Existing law required county elections officials to mail a ballot to every registered voter for the Nov. 3 general election. Senate Bill 29 (SB 29), which passed by a 29-7 vote and now heads to the State Assembly, would extend that mandate to all elections proclaimed or conducted prior to Jan. 1, 2022.

State Sen. Melissa Melendez (R-Lake Elsinore), who voted against the measure, told The Epoch Times that the bill threatens to erode voting rights that are precious. “We must do everything we can to ensure the integrity of our election system by opposing these attempts to destroy it,” she said via email.

“Now, more than ever, Californians need to have confidence in the integrity of our elections and that they are free from manipulation. SB 29 only seeks to make mail-in voting more ‘normal’ by extending its uses beyond its stated purpose of preventing COVID transmission.”

Proponents maintain that vote-by-mail ballots sent to all registered voters for special elections will provide a safer alternative to voting in-person during the COVID-19 pandemic.

Sen. Tom Umberg (D-Santa Ana), the bill’s author, attributed California’s historic “voter turnout” in the Nov. 3 general election to vote-by-mail ballots, which he asserted were “safe, secure, and accurate.”

During the Senate Appropriations Committee hearing earlier this month, Umberg said the election “worked out quite well except for a couple of irregularities, primarily in Orange County.” He cited the highest voter turnout since President Harry S. Truman was in office.

In addition to providing additional safety for voters and poll workers, “SB 29 simply takes some of the provisions that were enacted because of the COVID crisis in the November 2020 election and incorporates them into special elections in 2021,” Umberg said at the Jan. 21 hearing.

Election Integrity Project California (EIPCa), a citizens’ watchdog group focused on California elections, fears that the newly proposed state law opens the door to increased voter fraud by extending Assembly Bill 860 (AB 860), which required county officials to send vote-by-mail ballots to all registered voters statewide for the Nov. 3 election.

In a letter of opposition to the SB 29 addressed to California Senate committee members, EIPCa states that for the November election, California officials mailed ballots to 416,633 registrants who had not voted for 12 or more years.

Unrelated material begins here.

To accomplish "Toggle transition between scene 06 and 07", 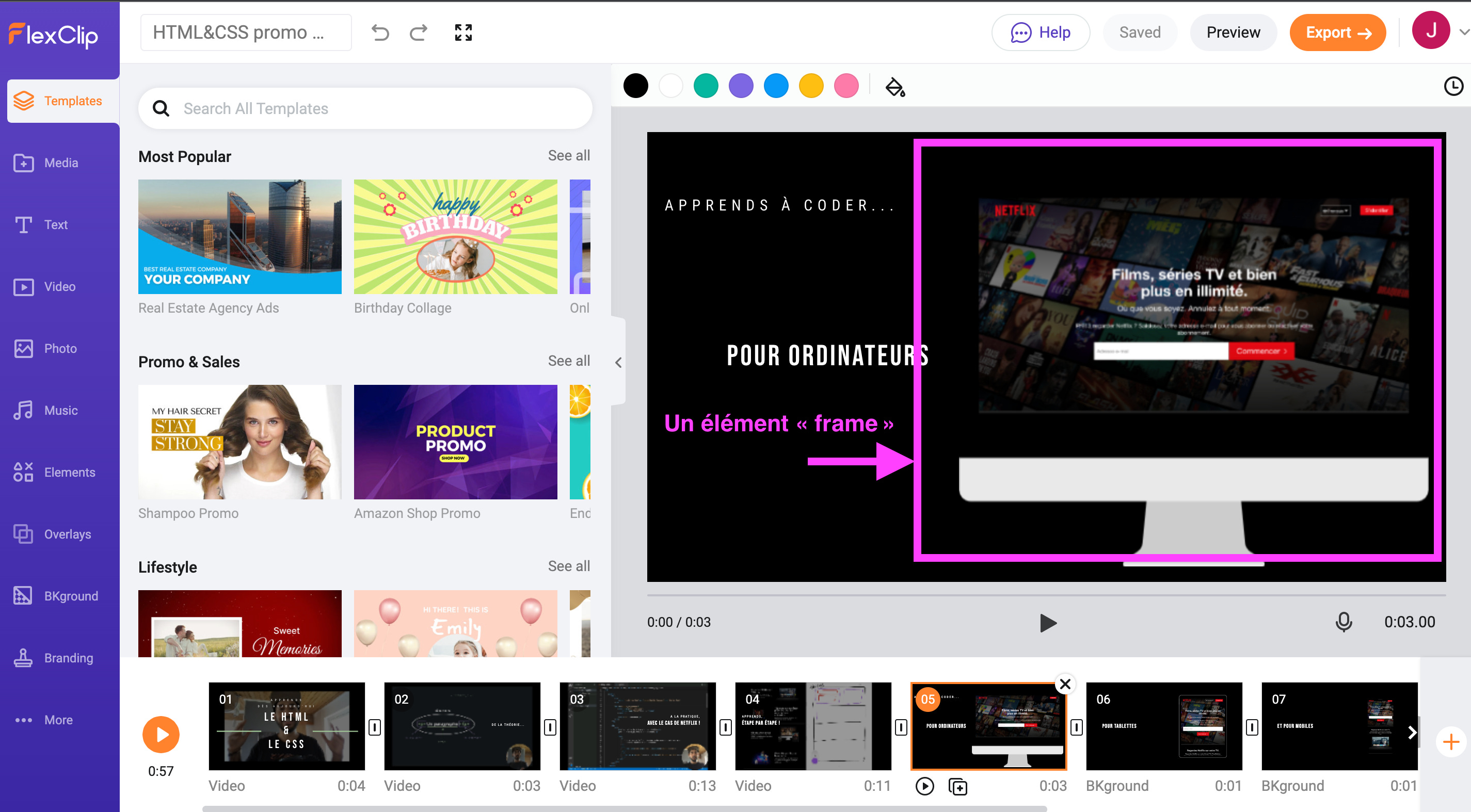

EIPCa Director of Legislative Oversight Ruth Weiss cited those statistics and others contained in the letter at a Senate Elections and Constitutional Amendments Committee hearing on Jan. 14, where she urged the committee to reject SB 29 and “not to double down on such a disastrous mistake.”

“A vibrant and functional democratic process cannot tolerate California’s current disregard for clear errors in the voter rolls,” she told the committee. “Californians can have no faith in a system that would perpetrate policies that lead to the statistics such as the ones our opposition letter provides.”